The team made up of Fujitsu, National Institute of Information and Communications Technology and Kyushu University managed a successful cryptanalysis of a 278-digit (923-bit)-long pairing-based cryptography.

Tragically for the standard, it is fast becoming the next best thing because it was estimated to take several hundred thousand years to break.

According to Fujutsu, the standard was pretty tricky to start with and really was impossible.

However the number crunchers started to think laterally and came up with a different way to approach the problem.

What they worked out was that pairing-based cryptography of this length was fragile and could actually be broken in just 148.2 days.

In a press release, Fujutsu said that as cryptanalytic techniques and computers become more advanced, cryptanalytic speed accelerates, and cryptographic security decreases.

Pairing-based cryptography had not advanced, so it was premature to evaluate its security against a new attack method.

The team used 21 personal computers with 252 cores in 148.2 days.

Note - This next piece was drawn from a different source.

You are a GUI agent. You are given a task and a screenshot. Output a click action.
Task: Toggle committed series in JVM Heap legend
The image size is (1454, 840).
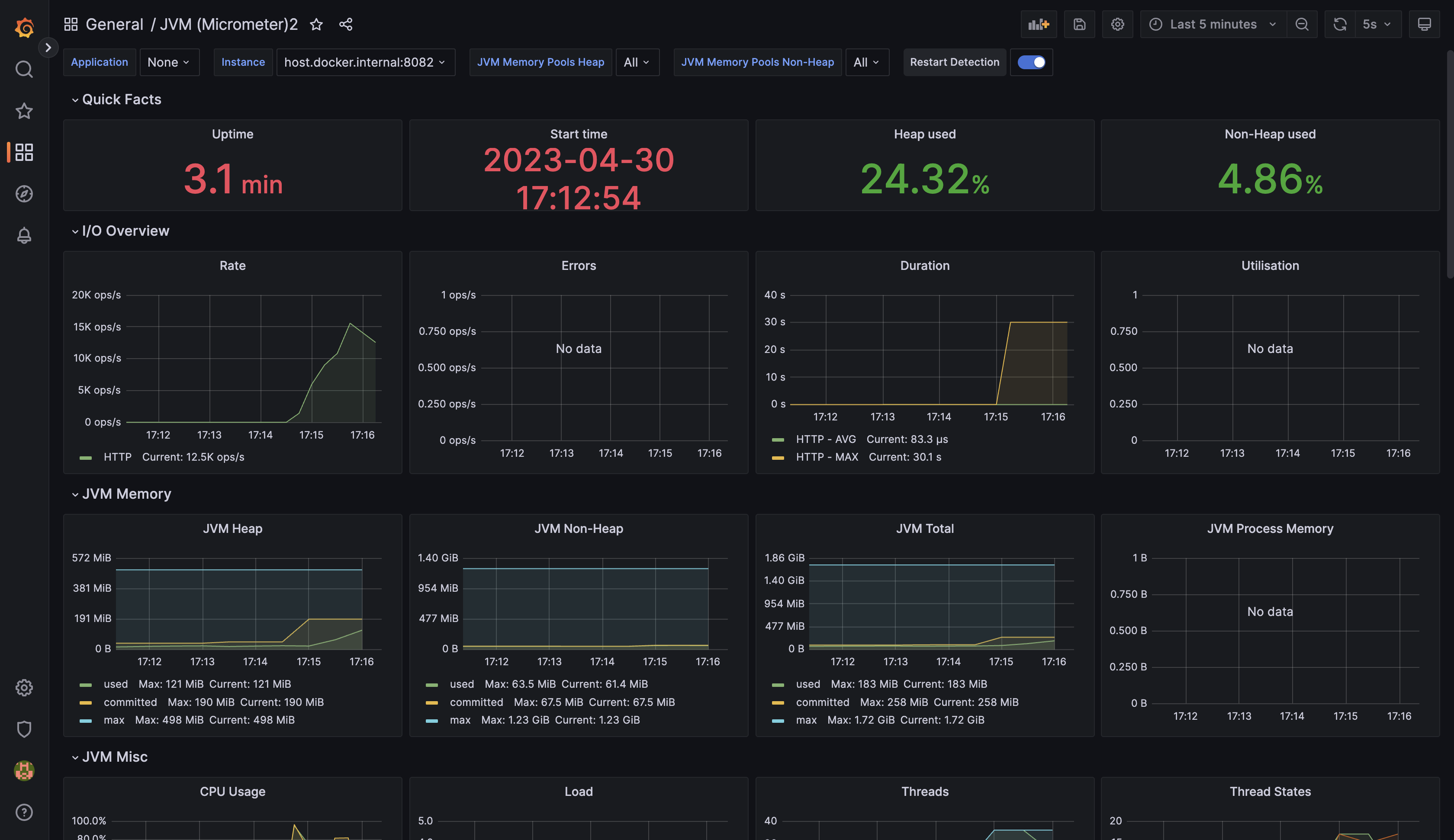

The cryptanalysis is the equivalent to spoofing the authority of the information system administrator.

As a result, for the first time in the world Fujitsu proved that the cryptography of the parameter was vulnerable and could be broken in a realistic amount of time.

The key to solving the problem was a technique optimising parameter setting that uses computer algebra, a two dimensional search algorithm extended from linear search.

The team used more efficient programming techniques to work out an equation from shedloads of data, as well as the parallel programming technology.

While it gave the team a new world record of cryptanalysis, it also means the acquisition of valuable data that forms a technical foundation on which to estimate selection of secure encryption. Whatever that means. As is always the case, any press release created by PR professionals obfuscates rather than illumines.